Monday, October 26, 2009

Wrecked and Ruined

Earlier this year, I wrote a rather dark and twisty (shout out to all my fellow Grey's watchers) post called "owned" in which I talked about feeling owned by sin that was strangling the light and life out of my days.  I talked about getting to the end of myself and meeting "the One who is able to keep you from stumbling" there.

Today, more than six months past that place, I can remember that dark night of my soul, but I can't feel it.  I no longer feel choked by the darkness that held me then.  Praise God on high!

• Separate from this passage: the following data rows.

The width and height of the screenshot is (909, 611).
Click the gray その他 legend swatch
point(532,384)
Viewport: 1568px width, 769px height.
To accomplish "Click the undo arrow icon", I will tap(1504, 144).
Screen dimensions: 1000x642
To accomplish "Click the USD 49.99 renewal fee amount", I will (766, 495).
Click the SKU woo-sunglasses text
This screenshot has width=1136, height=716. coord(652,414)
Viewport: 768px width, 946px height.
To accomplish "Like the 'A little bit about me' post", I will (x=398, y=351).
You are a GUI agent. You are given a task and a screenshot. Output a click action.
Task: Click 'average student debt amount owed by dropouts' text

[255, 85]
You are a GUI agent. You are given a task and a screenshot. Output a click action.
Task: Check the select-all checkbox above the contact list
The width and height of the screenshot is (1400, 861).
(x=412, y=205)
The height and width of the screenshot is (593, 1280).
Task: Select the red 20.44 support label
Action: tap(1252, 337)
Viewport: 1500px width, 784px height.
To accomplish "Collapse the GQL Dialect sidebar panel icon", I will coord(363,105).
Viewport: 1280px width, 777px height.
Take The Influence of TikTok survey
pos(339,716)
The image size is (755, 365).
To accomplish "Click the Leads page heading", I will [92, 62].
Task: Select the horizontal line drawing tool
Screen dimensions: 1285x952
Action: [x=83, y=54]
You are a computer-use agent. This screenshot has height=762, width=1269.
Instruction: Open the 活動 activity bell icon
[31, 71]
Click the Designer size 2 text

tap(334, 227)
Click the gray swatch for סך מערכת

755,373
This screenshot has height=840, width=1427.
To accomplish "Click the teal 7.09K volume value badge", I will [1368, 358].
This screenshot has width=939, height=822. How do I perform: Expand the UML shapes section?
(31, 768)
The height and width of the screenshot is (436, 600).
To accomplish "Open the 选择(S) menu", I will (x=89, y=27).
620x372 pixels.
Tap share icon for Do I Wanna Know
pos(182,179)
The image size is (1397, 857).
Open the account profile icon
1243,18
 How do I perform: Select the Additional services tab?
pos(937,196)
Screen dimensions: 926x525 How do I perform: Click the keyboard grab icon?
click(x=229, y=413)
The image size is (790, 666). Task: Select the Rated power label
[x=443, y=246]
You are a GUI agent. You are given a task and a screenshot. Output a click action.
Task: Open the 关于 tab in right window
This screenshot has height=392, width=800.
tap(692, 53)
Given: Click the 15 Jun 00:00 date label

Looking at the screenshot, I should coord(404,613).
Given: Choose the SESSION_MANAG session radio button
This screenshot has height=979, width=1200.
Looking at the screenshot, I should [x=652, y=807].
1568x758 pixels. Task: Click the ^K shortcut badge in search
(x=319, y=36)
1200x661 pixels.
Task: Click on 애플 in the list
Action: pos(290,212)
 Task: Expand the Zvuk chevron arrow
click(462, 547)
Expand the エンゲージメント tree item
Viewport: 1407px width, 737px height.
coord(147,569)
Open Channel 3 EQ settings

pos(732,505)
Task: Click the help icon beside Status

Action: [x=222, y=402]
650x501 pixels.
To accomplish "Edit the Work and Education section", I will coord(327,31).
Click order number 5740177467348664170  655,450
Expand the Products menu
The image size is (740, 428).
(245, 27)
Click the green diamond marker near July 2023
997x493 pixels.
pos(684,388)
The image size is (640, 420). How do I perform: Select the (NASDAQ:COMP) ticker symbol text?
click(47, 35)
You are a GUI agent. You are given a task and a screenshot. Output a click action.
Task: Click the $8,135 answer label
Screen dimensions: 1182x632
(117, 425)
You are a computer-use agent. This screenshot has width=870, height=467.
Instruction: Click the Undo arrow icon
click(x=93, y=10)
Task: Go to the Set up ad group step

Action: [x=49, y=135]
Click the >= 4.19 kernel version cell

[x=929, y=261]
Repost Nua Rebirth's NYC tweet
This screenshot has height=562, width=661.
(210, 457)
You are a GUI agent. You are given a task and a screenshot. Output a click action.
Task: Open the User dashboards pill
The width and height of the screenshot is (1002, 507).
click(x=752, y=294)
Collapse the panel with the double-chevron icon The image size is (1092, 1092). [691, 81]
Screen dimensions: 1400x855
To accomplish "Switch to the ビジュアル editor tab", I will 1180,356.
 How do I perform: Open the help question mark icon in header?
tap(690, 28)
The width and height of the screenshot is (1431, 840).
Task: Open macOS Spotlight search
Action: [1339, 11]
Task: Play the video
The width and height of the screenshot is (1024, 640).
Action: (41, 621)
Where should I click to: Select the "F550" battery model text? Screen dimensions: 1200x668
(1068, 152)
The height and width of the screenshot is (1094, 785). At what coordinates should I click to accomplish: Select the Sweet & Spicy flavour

However, today, two words came to mind over and over again.  Wrecked and Ruined.  The further I walk away from that dark place, the more blinding the light of God's love in my life grows.  It wrecks every false notion I've ever held about who He is or how His love for me works, and it ruins every plan I've ever made for myself apart from Him.

Tonight, I'll be teaching from Romans 8:28-39.  For I am absolutely convinced that absolutely nothing in this life or the life to come, neither my past nor my present nor my future, neither the best of this life or the very worst, neither angels nor demons shall ever be able to separate me from the love of God which is in Christ Jesus my Lord. (paraphrase)

As I look at those words and contemplate how to communicate the way they fall on me with a fresh awareness of the magnitude of my Father's love, I am once again wrecked and ruined.  Tears of joy and sweet freedom fall from my eyes as this reality sinks in yet again.  Nothing I've done.  Nothing I've thought about doing.  Nothing I've failed to do.  God's love is more stubborn than I ever thought of being.  Hallelujah!